During exercise the working muscles demand more oxygen because more energy is needed to do the work of exercise. As this exercise gets harder, more energy is required. The maximal amount of oxygen someone can use is a measure of how cardiovascular fit or gifted they are. This figure can be improved with training and does differ due to genetics, body size, age etc.
This point achieved during the test, indicates the exercise intensity above which you start to utilise less sustainable forms of energy production. Because of this less sustainable energy source fatigue starts to become a factor above this level of exercise. Through correct training you may be able to raise your anaerobic threshold and therefore enable you to work harder at higher levels of intensity before fatigue sets in.
Physiological Basis of CPEX (CPET)
Cardiopulmonary exercise testing is arguably now the 'gold standard' for evaluation of cardiopulmonary function. It supersedes ECG treadmill studies which are focused on detection of ischaemia. It is one of the best ways of evaluating fitness of athletes and CPEX is commonplace in Sports Institutes. CPEX is also used to evaluate patients for cardiac transplantation in many centres.
The following description of the physiological basis of CPEX is taken from P. Older and colleagues and provides a useful conceptual approach to the subject.
Exercise requires immediate breakdown of intracellular adenosine triphosphate (ATP) as a source of high energy phosphate. The source of this ATP is aerobic oxidation of mainly glycogen (via carbohydrate) and fatty acids; and in addition by anaerobic hydrolysis of phosphocreatine. If aerobic metabolism is unable to support the requirement of ATP, anaerobic metabolism of glucose via pyruvate and lactic acid will provide some ATP but in much smaller amounts. Aerobic metabolism supplies the majority of ATP up to the anaerobic threshold and after that there is an increasing need for anaerobic supplementation. When anaerobic production of ATP commences (at the anaerobic threshold), aerobic production does not cease; anaerobic metabolism merely supplements aerobic production of ATP as the work rate increases. Because different metabolic pathways have different signatures on gas exchange it is possible for a CPEX study to identify aerobic metabolism, anaerobic metabolism and indeed the intracellular response to exercise; it looks therefore at the 'total metabolic picture'.
This entire system is finally limited by, and must be supported by, substrate and oxygen availability which is a direct function of the cardiopulmonary system. The change from predominant aerobic to partial anaerobic metabolism is not only detectable by CPEX it is actually the basis for determination of the anaerobic threshold and therefore of cardiopulmonary function.
Cellular respiration is coupled to external respiration via the cardiovascular and pulmonary systems.

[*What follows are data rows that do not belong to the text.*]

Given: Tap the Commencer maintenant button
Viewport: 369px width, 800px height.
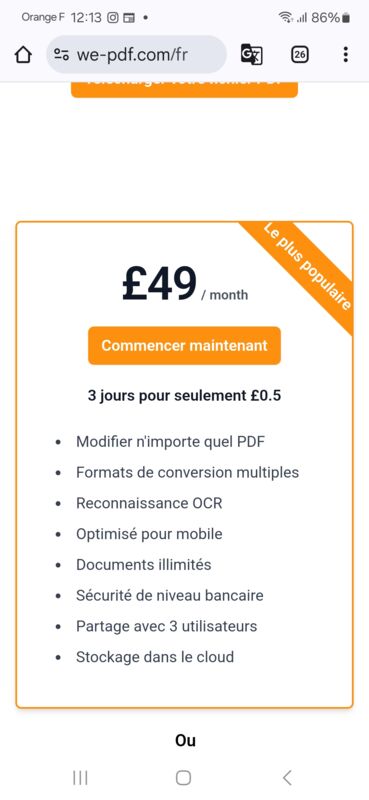Looking at the screenshot, I should [x=184, y=345].
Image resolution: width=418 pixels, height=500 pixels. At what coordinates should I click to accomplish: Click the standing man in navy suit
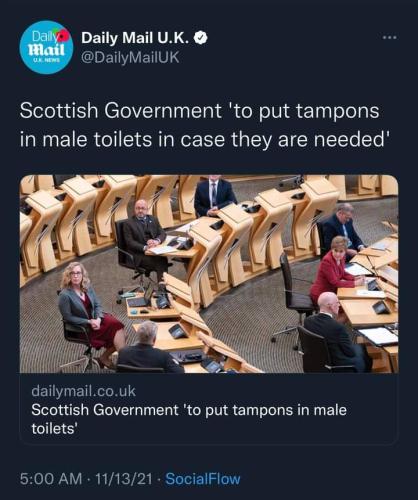[214, 195]
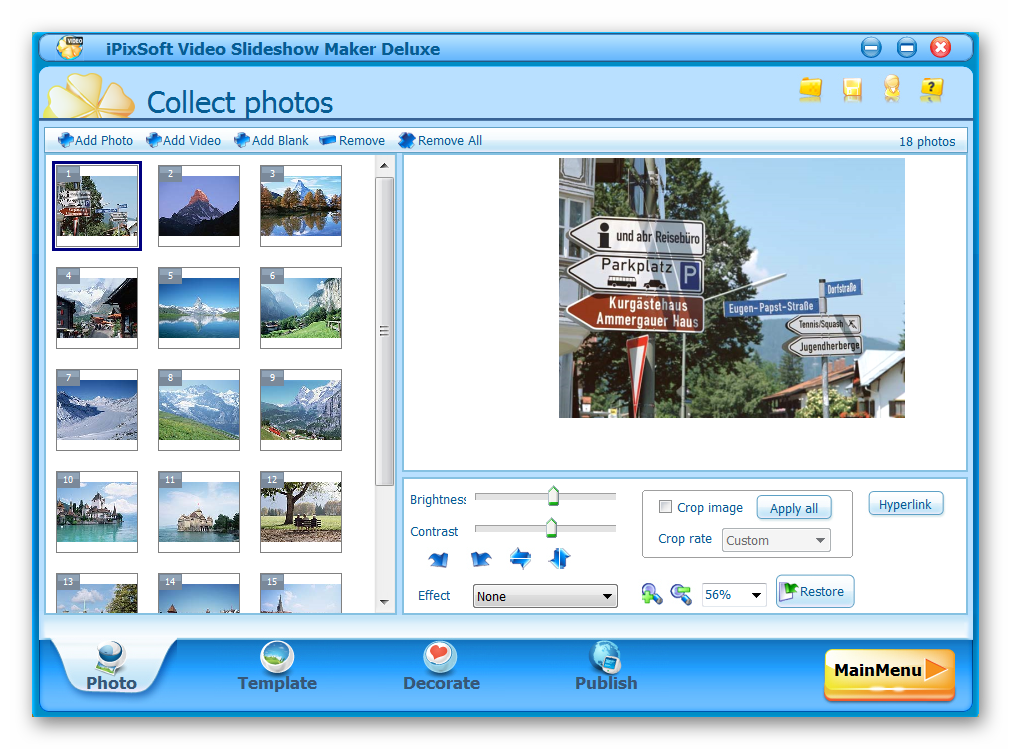
Task: Open the help folder icon
Action: click(931, 89)
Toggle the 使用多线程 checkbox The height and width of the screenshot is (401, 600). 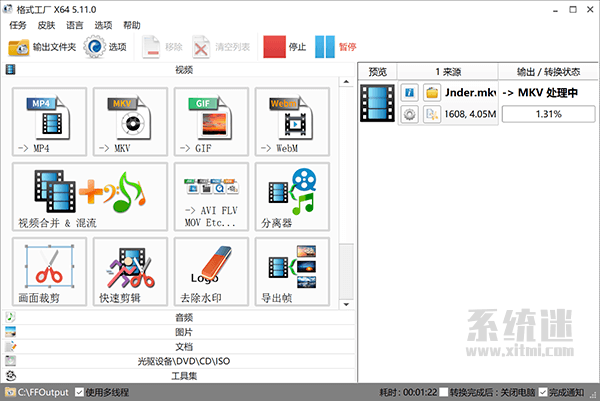pos(81,393)

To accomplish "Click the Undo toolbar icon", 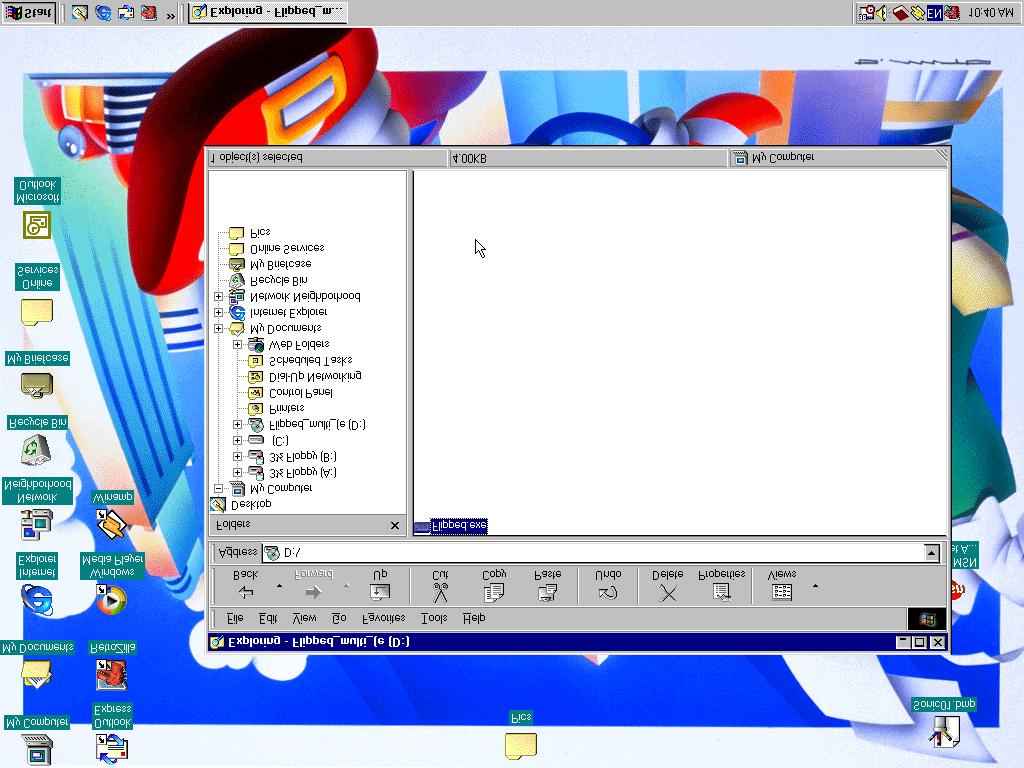I will 608,591.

This may be best understood by using the schematic devised by Professor Karlman Wasserman and his group, and described in detail in their book 'Principles of Exercise Testing and Interpretation". A simplified version is used here.
From this schematic one can see that any increase in QO2 will result in an increase in QCO2; the carbon dioxide will be transported to the lungs via the systemic circulation and the pulmonary circulation. At the same time the increase in oxygen requirement will be met by the same pathway. Similarly substrate will need to be transported. The limiting factors in this chain become the cardiac function (i.e. is cardiac output adequate?), the effectiveness of ventilation ( i.e. are Ve and V/Q matching adequate?), the state of the vascular system (i.e. is there widespread vascular disease?), the pulmonary vascular system (i.e. is there significant pulmonary artery hypertension?) and finally the actual intracellular metabolic pathways (i.e. is the oxygen and substrate being utilized?).